The analysis included 256 adults with type 2 diabetes (T2D) initiating oral semaglutide therapy. Participants had a mean age of 65.6 years, and 31.6% were women. A validated population pharmacokinetic model incorporating dose, weight, sex, ethnicity, and gastrointestinal (GI) disorders was used to estimate average semaglutide exposure (eCavg) at each follow-up visit.
Findings
Mean glycated hemoglobin (HbA1c) decreased by 0.7% during follow-up, while body weight declined by 7.5%.
GI side effects were reported in 41.8% of participants.
Both prescribed dose and eCavg were significantly associated with glycemic response, weight loss, and GI side effects when analyzed individually.
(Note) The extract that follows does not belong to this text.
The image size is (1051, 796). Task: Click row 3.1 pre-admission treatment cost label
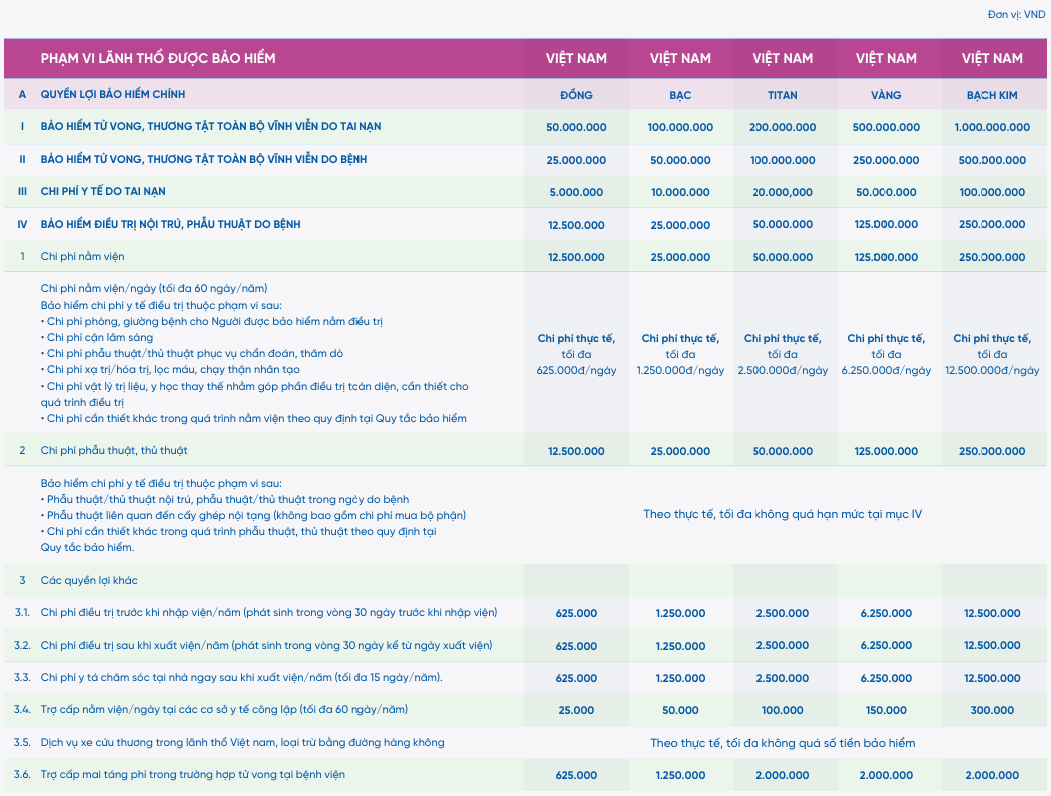(x=269, y=612)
The dose-based model outperformed the eCavg model for predicting HbA1c changes (p<0.01).
The eCavg model showed modestly improved fit for weight loss outcomes (p<0.001).
The exposure-effect relationship appeared right-shifted for weight loss compared with glycemic response.
Estimated oral semaglutide exposure provided additional predictive information for weight loss and GI side effects beyond prescribed dose alone, whereas prescribed dose appeared sufficient to predict glycemic response.